Islande

ISLANDE

 


 Romaric Godin dans "La Tribune" du 9 juin 2015 Article intitulé : L'Islande tourne définitivement la page de la crise

" L'Islande veut définitivement tourner la page de la crise. Lundi 8 mai, le Premier ministre islandais, Sigmundur Davíð Gunnlaugsson, a annoncé qu'il engageait la levée du contrôle des capitaux qui avait été instauré en pleine crise, voici près de six ans et demi.. Une opération risquée et qui sera un test décisif pour prouver si la stratégie suivie par l'Islande - une stratégie peu orthodoxe au regard de la plupart des économistes - était la bonne.
Les sources de la crise
 
Pour comprendre la situation de l'île nordique, il faut revenir aux sources de la crise. Le 7 octobre 2008, trois semaines après la faillite de Lehman Brothers, les trois grandes banques du pays, Kaupthing, Glitnir et Landsbanki sont en état de cessation de paiement. Durant les années 2002-2008, ces trois banques ont bénéficié de l'afflux massifs de capitaux et d'un refinancement attractif sur les marchés internationaux. Elles se sont développées de façon exponentielles et ont offert à leurs clients des rendements vertigineux. En cet automne 2008, leur total de bilan cumulé atteint 185 milliards de dollars, soit 14 fois le PIB islandais. Leurs seules dettes s'élèvent à 85 milliards d'euros ou six la richesse nationale. Après la panique qui a suivi le 15 septembre et la faillite de Lehman Brothers, le marché se referme pour les banques islandaises jugées soudainement trop risquées.
L'instauration du contrôle des capitaux
L'Etat islandais ne peut évidemment pas faire face. Le 7 octobre, il nationalise les banques, gèle les comptes, appelle le FMI et instaure un strict contrôle des capitaux. L'enjeu est alors d'éviter un bank run et une sortie massive de capitaux qui conduirait à l'effondrement de la couronne et à l'hyperinflation. Les réactions internationales sont alors vives, notamment au Royaume-Uni et aux Pays-Bas. Dans ces deux pays, Landsbanki a collecté via sa filiale Icesave et ses rendements astronomiques pas moins de 6,7 milliards d'euros qui sont désormais gelées en Islande. Le Premier ministre britannique Gordon Brown réplique alors en traitant l'Islande comme un Etat voyou ou une organisation terroriste et gèle à son tour les avoirs islandais au Royaume-Uni.
Une première tentative de règlement
A Reykjavik, le nouveau gouvernement de centre-gauche négocie alors avec Londres et La Haye. L'Islande subit alors une récession profonde, le PIB recule de 5,1 % en 2009 et de 3,1 % en 2010. Le gouvernement espère alors attirer à nouveau les investissements étrangers en réglant l'affaire Icesave et en levant, dans la foulée, le contrôle des capitaux. Reykjavik accepte de prendre à sa charge les 3,8 milliards d'euros de garantie des dépôts qu'ont dû assumer les Britanniques et les Néerlandais. Le paiement de cette somme, alors égal à environ un tiers du PIB islandais, s'étalera sur 14 ans. L'accord est adopté en décembre 2009 par l'Althing, le parlement islandais, mais le président islandais refuse de promulguer la loi et convoque un référendum.

**Lignes de données**
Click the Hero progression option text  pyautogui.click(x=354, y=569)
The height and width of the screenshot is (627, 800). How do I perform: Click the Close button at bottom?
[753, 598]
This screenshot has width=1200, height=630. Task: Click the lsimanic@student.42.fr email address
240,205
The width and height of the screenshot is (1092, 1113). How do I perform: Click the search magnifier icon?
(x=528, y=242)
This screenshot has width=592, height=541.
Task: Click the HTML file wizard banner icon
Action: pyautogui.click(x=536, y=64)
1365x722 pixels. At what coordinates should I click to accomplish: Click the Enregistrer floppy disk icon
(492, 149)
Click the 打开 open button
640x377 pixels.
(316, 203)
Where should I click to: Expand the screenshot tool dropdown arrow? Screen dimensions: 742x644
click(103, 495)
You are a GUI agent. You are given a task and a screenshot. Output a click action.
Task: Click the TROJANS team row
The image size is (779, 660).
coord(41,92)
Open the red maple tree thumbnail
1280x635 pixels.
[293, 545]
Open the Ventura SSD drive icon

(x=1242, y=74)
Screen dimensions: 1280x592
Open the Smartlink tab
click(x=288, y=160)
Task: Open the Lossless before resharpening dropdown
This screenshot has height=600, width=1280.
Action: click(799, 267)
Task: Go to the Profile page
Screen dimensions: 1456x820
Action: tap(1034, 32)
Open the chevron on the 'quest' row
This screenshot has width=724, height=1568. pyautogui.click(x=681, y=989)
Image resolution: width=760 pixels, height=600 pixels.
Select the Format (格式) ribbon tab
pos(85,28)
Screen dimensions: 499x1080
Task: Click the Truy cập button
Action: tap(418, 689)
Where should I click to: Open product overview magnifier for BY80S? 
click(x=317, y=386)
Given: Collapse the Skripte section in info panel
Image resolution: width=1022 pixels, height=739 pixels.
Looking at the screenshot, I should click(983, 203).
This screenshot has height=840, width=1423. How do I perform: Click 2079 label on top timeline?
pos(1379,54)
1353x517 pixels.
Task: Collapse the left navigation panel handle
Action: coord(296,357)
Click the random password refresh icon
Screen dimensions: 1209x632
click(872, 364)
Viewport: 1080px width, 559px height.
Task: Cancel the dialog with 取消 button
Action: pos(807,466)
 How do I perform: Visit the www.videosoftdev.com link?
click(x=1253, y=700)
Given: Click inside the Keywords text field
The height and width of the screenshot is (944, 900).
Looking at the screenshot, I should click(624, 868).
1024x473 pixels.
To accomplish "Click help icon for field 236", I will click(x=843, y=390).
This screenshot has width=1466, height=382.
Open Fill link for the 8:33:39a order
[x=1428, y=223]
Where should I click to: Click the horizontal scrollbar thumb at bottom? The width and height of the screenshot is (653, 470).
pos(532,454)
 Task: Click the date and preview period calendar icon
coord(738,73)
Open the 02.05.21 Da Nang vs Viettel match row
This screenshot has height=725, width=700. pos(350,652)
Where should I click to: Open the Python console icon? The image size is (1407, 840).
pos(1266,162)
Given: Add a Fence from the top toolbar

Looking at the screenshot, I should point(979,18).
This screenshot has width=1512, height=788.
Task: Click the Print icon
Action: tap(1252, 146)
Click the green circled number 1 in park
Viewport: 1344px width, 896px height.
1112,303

**Tâche courte 1**
Résumez en trois phrases le texte sur la crise islandaise.
**Tâche courte 2**
Recopiez les lignes des enregistrements, en commençant par celle qui contient "Where should I click to: Expand" et en allant jusqu'à celle qui contient "Looking at the screenshot, I should click(983, 203).", ces deux lignes comprises.

**Réponse complète 1**
Le Premier ministre islandais Sigmundur Davíð Gunnlaugsson a annoncé qu'il engageait la levée du contrôle des capitaux instauré près de six ans et demi plus tôt, en pleine crise. Le 7 octobre 2008, les trois grandes banques du pays, dont le bilan cumulé atteignait 14 fois le PIB islandais, étaient en cessation de paiement, et l'État les a nationalisées, a gelé les comptes, a appelé le FMI et a instauré un strict contrôle des capitaux. Le gouvernement de centre-gauche a ensuite accepté de prendre à sa charge les 3,8 milliards d'euros de garantie des dépôts assumés par les Britanniques et les Néerlandais dans l'affaire Icesave, mais le président islandais a refusé de promulguer la loi adoptée par l'Althing et a convoqué un référendum.

**Réponse complète 2**
Where should I click to: Expand the screenshot tool dropdown arrow? Screen dimensions: 742x644
click(103, 495)
You are a GUI agent. You are given a task and a screenshot. Output a click action.
Task: Click the TROJANS team row
The image size is (779, 660).
coord(41,92)
Open the red maple tree thumbnail
1280x635 pixels.
[293, 545]
Open the Ventura SSD drive icon

(x=1242, y=74)
Screen dimensions: 1280x592
Open the Smartlink tab
click(x=288, y=160)
Task: Open the Lossless before resharpening dropdown
This screenshot has height=600, width=1280.
Action: click(799, 267)
Task: Go to the Profile page
Screen dimensions: 1456x820
Action: tap(1034, 32)
Open the chevron on the 'quest' row
This screenshot has width=724, height=1568. pyautogui.click(x=681, y=989)
Image resolution: width=760 pixels, height=600 pixels.
Select the Format (格式) ribbon tab
pos(85,28)
Screen dimensions: 499x1080
Task: Click the Truy cập button
Action: tap(418, 689)
Where should I click to: Open product overview magnifier for BY80S? 
click(x=317, y=386)
Given: Collapse the Skripte section in info panel
Image resolution: width=1022 pixels, height=739 pixels.
Looking at the screenshot, I should click(983, 203).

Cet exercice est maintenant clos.